Narsaq is the most striking agricultural town in Greenland situated in a fjord system known for hiking, mineral deposits and cowboy history.
MUSSE, MCCARTNEY AND NARSAQ’S COWBOYS
Although it may sound that way, Musse and McCartney are not country and western singers from the USA. They are just names given to a couple of the many horses, and like in any western town in the USA would, in the old days, be tied up out in front of the homes in Narsaq, when they were not used for sheep herding or transportation over the mountain.
Although the number of horses is not what it used to be in this most striking agricultural town in Greenland, many of the inhabitants identify to such a degree with sheep farming, cattle ranching and agriculture that they jokingly refer to themselves as cowboys.
With the passing of time, many of the sheep farmers have moved away from the town, but you can still see a number of lush, fenced gardens, a testament to the protection given to the sheep who would roam freely around in the streets.

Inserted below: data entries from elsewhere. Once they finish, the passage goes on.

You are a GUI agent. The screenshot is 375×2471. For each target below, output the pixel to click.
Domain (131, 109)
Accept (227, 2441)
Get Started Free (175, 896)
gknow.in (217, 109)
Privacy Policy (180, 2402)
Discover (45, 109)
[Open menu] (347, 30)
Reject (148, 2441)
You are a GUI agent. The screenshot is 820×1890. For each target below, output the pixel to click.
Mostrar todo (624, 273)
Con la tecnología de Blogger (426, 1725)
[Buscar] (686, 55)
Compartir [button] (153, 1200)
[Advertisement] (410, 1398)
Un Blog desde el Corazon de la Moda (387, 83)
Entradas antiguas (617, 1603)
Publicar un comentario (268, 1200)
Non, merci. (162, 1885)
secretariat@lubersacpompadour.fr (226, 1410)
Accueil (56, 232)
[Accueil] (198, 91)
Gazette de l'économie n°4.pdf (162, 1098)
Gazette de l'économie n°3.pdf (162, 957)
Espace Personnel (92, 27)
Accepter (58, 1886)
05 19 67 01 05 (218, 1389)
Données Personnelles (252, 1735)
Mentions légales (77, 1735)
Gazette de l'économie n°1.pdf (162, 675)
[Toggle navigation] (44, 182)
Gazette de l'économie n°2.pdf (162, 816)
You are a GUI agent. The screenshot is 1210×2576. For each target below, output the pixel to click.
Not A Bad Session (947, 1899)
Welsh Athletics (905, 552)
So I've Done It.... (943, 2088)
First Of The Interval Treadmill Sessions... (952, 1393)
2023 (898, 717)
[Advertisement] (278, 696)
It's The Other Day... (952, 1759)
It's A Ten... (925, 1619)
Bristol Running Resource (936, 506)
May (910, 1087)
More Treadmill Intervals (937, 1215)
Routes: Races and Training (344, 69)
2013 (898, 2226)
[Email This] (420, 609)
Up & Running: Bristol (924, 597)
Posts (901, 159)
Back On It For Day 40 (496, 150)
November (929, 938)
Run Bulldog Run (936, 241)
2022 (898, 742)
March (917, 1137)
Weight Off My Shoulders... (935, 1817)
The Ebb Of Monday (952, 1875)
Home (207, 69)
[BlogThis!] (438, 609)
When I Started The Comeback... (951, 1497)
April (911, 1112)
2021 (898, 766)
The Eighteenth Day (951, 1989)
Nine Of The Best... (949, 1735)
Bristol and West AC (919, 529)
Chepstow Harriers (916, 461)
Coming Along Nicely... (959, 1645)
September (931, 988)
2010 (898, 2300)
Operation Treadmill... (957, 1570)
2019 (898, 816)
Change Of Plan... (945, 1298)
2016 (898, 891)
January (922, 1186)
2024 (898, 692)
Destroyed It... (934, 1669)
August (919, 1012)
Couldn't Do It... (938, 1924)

The gardens are the breadbaskets of the town, supplying the local population with potatoes, turnips, carrots, lettuce and strawberries in sizeable quantities.
KITCHEN GARDENS AND THE NORSEMEN OF NARSAQ
One day during the 1960’s, the desire to dig out some fresh dirt for a kitchen garden accidentally unearthed a Norse ruin right in the middle of town where the sheep were grazing next to the factory and the slaughter house. The manager of the factory found much more than a little dirt – Norse artifacts appeared with each shovelful, and before long, archeologists had unearthed a complete long house in the middle of town.
This long house is believed to be the very first place Eric the Red settled before moving to Brattalid at the end of the Tunulliarfik Fjord, where the settlement Qassiarsuk is located today. So it was in Narsaq in 1982, that that official celebrations commemorating the 1000th anniversary of the Norsemen’s arrival in Greenland took place.